§ **WORK REQUIRED**:
Ignoring the pictures, copy the data exactly.

§ **EXTRACTED DATA**:
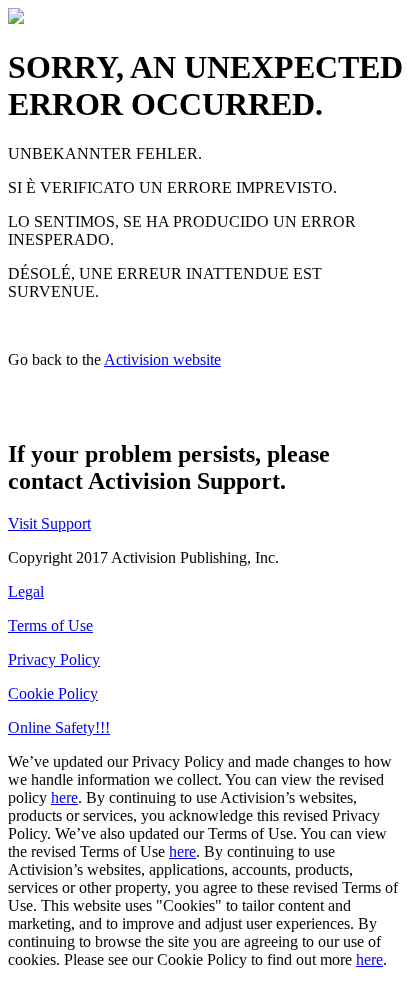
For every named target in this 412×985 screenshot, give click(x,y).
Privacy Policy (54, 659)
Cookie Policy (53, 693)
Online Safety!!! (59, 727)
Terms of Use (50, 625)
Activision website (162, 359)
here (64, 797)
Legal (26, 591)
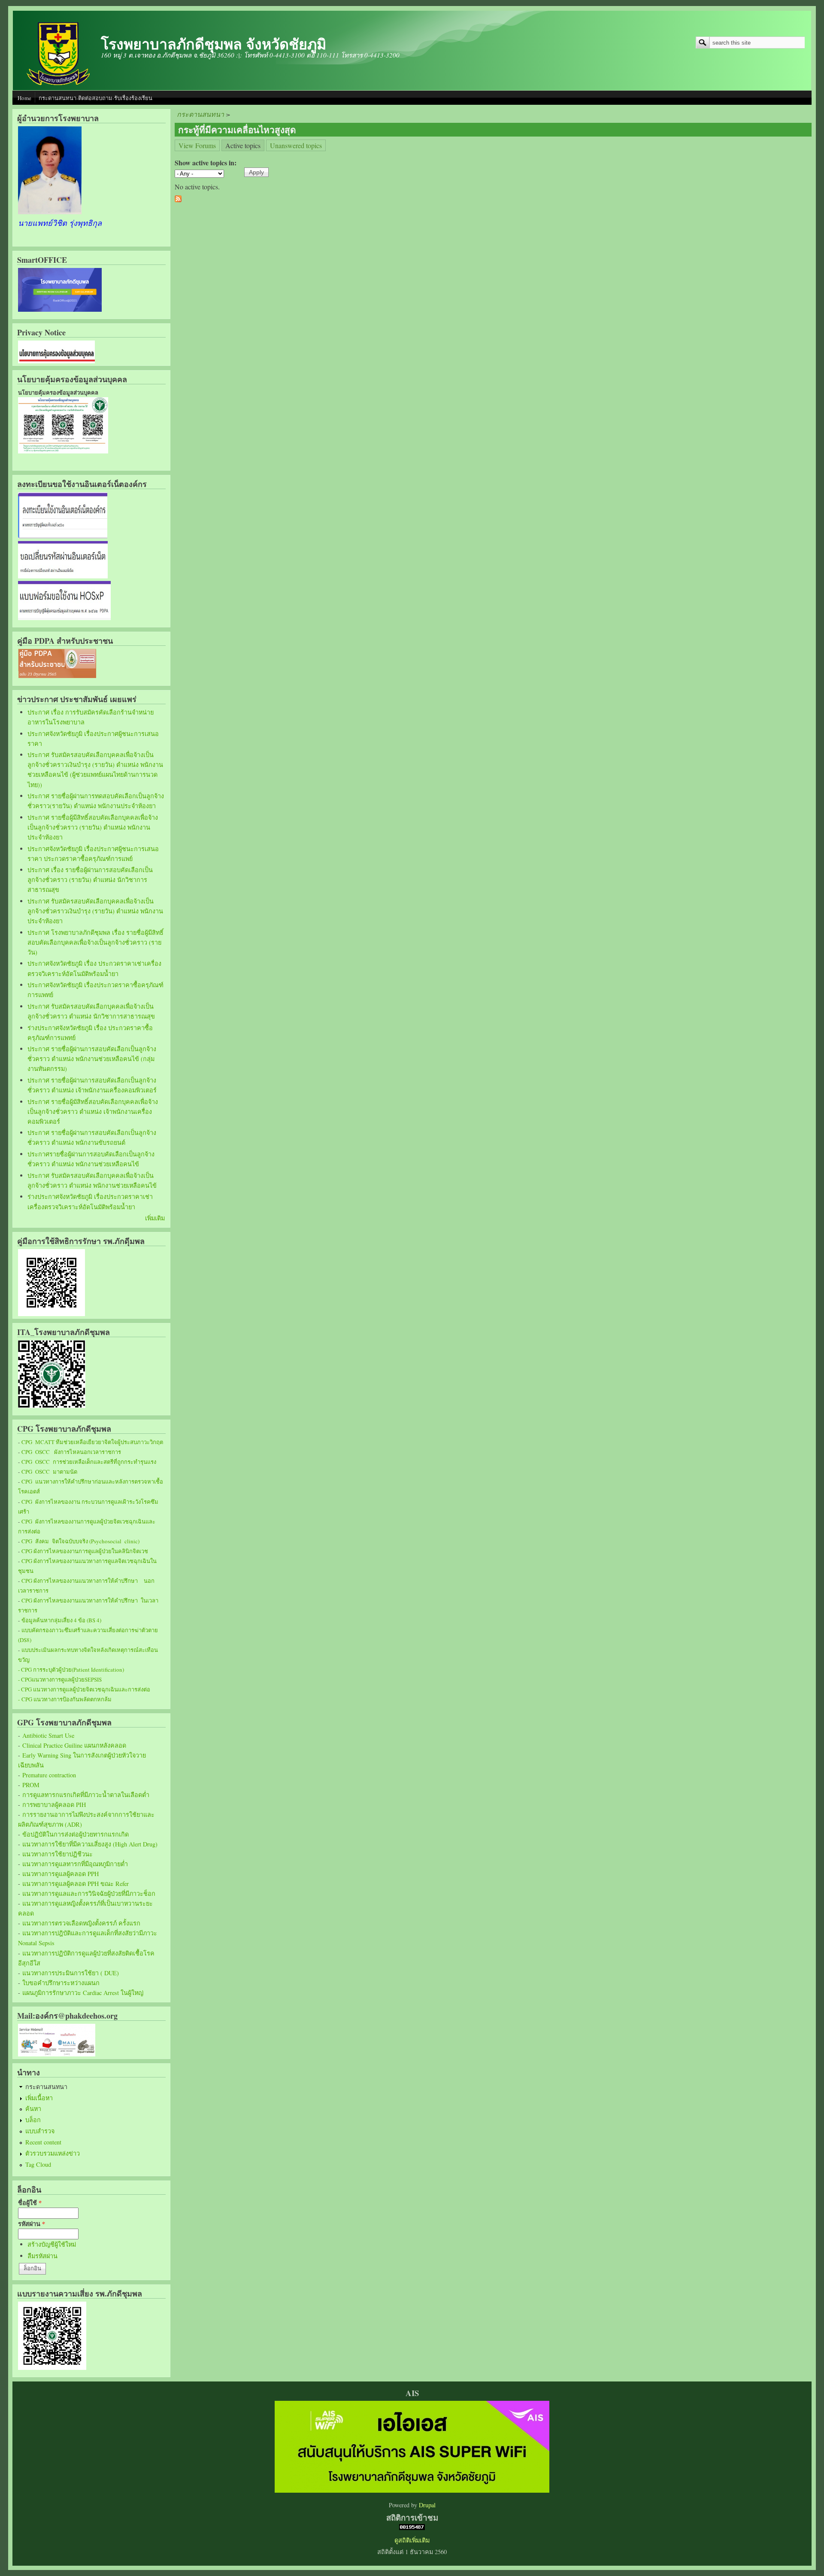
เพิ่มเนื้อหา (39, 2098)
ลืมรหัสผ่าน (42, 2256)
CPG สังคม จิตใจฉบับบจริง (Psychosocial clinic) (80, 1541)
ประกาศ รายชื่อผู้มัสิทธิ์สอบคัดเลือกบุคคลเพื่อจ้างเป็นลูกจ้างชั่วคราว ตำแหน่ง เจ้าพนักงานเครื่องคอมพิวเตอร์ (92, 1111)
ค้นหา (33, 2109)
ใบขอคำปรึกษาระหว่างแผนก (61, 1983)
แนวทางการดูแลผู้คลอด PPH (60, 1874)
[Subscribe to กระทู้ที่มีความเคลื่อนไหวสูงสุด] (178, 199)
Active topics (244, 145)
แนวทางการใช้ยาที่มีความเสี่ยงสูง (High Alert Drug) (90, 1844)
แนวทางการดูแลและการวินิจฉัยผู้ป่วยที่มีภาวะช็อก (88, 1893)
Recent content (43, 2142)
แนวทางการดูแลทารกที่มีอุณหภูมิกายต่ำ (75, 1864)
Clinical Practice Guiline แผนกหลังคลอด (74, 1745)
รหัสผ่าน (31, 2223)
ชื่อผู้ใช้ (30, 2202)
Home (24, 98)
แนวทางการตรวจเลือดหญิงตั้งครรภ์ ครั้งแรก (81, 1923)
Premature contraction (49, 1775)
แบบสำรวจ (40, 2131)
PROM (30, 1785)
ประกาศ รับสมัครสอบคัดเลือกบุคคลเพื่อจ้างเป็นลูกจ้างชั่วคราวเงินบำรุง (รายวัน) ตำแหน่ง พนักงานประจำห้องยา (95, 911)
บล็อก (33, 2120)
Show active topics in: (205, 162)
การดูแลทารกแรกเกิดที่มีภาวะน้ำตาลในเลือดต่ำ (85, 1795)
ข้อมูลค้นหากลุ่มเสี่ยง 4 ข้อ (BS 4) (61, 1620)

§ **SOLUTION TO THE PROBLEM**:
For every named target in this 412×985 screenshot, give click(x,y).
Privacy Policy (54, 659)
Cookie Policy (53, 693)
Online Safety!!! (59, 727)
Terms of Use (50, 625)
Activision website (162, 359)
here (64, 797)
Legal (26, 591)
เพิ่มเนื้อหา (39, 2098)
ลืมรหัสผ่าน (42, 2256)
CPG สังคม จิตใจฉบับบจริง (Psychosocial clinic) (80, 1541)
ประกาศ รายชื่อผู้มัสิทธิ์สอบคัดเลือกบุคคลเพื่อจ้างเป็นลูกจ้างชั่วคราว ตำแหน่ง เจ้าพนักงานเครื่องคอมพิวเตอร์ (92, 1111)
ค้นหา (33, 2109)
ใบขอคำปรึกษาระหว่างแผนก (61, 1983)
แนวทางการดูแลผู้คลอด PPH (60, 1874)
[Subscribe to กระทู้ที่มีความเคลื่อนไหวสูงสุด] (178, 199)
Active topics (244, 145)
แนวทางการใช้ยาที่มีความเสี่ยงสูง (High Alert Drug) (90, 1844)
แนวทางการดูแลและการวินิจฉัยผู้ป่วยที่มีภาวะช็อก (88, 1893)
Recent content (43, 2142)
แนวทางการดูแลทารกที่มีอุณหภูมิกายต่ำ (75, 1864)
Clinical Practice Guiline แผนกหลังคลอด (74, 1745)
รหัสผ่าน (31, 2223)
ชื่อผู้ใช้ (30, 2202)
Home (24, 98)
แนวทางการตรวจเลือดหญิงตั้งครรภ์ ครั้งแรก (81, 1923)
Premature contraction (49, 1775)
แบบสำรวจ (40, 2131)
PROM (30, 1785)
ประกาศ รับสมัครสอบคัดเลือกบุคคลเพื่อจ้างเป็นลูกจ้างชั่วคราวเงินบำรุง (รายวัน) ตำแหน่ง พนักงานประจำห้องยา (95, 911)
บล็อก (33, 2120)
Show active topics in: (205, 162)
การดูแลทารกแรกเกิดที่มีภาวะน้ำตาลในเลือดต่ำ (85, 1795)
ข้อมูลค้นหากลุ่มเสี่ยง 4 ข้อ (BS 4) (61, 1620)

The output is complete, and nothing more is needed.